PRACE Course: HPC Code Optimisation Workshop 2022

LRZ PRACE

Learning Goals

Through a sequence of simple, guided examples of code modernisation, the attendees will develop awareness on features of multi and many-core architecture which are crucial for writing modern, portable and efficient applications.

A special focus will be dedicated to scalar and vector optimisations for the Intel® Xeon® Scalable processor, code-named Skylake, utilised in the SuperMUC-NG machine at LRZ.

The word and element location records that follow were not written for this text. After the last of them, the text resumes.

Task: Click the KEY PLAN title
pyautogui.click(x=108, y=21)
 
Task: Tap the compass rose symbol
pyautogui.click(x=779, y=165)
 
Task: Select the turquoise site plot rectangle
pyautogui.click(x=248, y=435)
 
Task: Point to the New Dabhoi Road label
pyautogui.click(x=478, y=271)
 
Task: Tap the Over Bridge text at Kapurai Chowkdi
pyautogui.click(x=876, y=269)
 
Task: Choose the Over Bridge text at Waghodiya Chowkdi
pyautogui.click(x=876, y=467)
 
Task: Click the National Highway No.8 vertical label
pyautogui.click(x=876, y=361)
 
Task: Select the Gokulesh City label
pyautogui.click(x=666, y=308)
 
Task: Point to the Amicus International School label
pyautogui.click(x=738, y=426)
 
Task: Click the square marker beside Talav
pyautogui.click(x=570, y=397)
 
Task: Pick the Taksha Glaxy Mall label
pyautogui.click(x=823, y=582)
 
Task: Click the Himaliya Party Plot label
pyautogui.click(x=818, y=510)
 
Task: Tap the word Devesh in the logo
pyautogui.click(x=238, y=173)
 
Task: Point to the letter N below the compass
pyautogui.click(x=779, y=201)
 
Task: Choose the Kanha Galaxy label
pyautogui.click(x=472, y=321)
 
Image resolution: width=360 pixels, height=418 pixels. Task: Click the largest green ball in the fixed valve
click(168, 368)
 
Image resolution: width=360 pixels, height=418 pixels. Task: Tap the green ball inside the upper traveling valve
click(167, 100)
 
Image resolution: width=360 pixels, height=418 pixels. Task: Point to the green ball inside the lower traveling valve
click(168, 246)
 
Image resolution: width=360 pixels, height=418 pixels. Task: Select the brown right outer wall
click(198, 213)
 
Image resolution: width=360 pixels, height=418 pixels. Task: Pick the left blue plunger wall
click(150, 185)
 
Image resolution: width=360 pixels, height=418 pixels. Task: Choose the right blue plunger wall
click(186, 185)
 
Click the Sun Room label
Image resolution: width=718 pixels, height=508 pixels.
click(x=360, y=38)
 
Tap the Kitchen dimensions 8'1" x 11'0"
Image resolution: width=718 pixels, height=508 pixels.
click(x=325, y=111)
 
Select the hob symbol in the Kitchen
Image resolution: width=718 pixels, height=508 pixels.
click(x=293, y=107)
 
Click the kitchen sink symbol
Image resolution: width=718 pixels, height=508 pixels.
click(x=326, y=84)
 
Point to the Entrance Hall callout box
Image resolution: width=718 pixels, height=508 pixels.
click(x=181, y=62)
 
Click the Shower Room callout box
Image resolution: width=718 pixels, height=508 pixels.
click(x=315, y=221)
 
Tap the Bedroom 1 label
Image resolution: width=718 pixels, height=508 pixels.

The workshop interleaves lecture and practical sessions.

Preliminary Agenda

	Session
1st day morning (10:00-12:00)	Intro (Volker Weinberg) Intro to LRZ HPC Systems and Software Stack (Gerald Mathias, Nisarg Patel) Principles of optimization (Jonathan Coles)
1st day afternoon (13:00-16:00)	HPC Architecture, Vectorization Example code Data structures (Jonathan Coles)
2nd day morning (10:00-12:00)	Profiling: Code instrumentation, Roofline Model, Intel Advisor (Jonathan Coles)
2nd day afternoon (13:00-16:00)	Debuggers (Gerald Mathias) Additional Tools: valgrind and Cache simulators. (Josef Weidendorfer) I/O Considerations (Patrick Böhl)
3rd day morning (10:00-12:00)	LikWid (Carla Guillen/Thomas Gruber) HPC report (Carla Guillen)
3rd day afternoon (13:00-16:00)	Optimisation highlights by LRZ (CXS Group LRZ) Q&A

The workshop is a PRACE training event organised by LRZ in cooperation with NHR@FAU .

Lecturers

Dr. Patrick Böhl, Dr. Jonathan Coles, Dr. Gerald Mathias , Dr. Carla Guillen, Nisarg Patel, Dr. Josef Weidendorfer (LRZ)

Thomas Gruber (NHR@FAU)

Slides and Exercises

COW-Code.tar.gzhdf5_examples.tarCOW-Code2.tar.gz

Recommended Access Tools

Exercises will be done on the CooLMUC2 Cluster @ LRZ with 28-way Haswell-based nodes and FDR14 Infiniband interconnect
Please use your own laptop or PC with X11 support and an ssh client installed for the hands-on sessions.
- Under Windows
  - Install and run the Xming X11 Server for Windows: https://sourceforge.net/projects/xming/ and then install and run the terminal software putty: https://www.chiark.greenend.org.uk/~sgtatham/putty/latest.html
  - Alternatively, we recommend to install the comfortable tool MobaXterm (https://mobaxterm.mobatek.net/download-home-edition.html) which also includes an X11 client.
- Under macOS
  - Install X11 support for macOS XQuartz: https://www.xquartz.org/
- Under Linux
  - ssh and X11 support comes with all distributions

Login under Windows:

Start xming and after that PUTTY
Enter host name lxlogin1.lrz.de into the putty host field and click Open.
Accept & save host key [only first time]
Enter user name and password (provided by LRZ staff) into the opened console.

Login under Mac:

Install X11 support for MacOS XQuartz: https://www.xquartz.org/
Open Terminal
ssh -Y lxlogin1.lrz.de -l username
Use user name and password (provided by LRZ staff)

Login under Linux:

Open xterm
ssh -Y lxlogin1.lrz.de -l username
Use user name and password (provided by LRZ staff)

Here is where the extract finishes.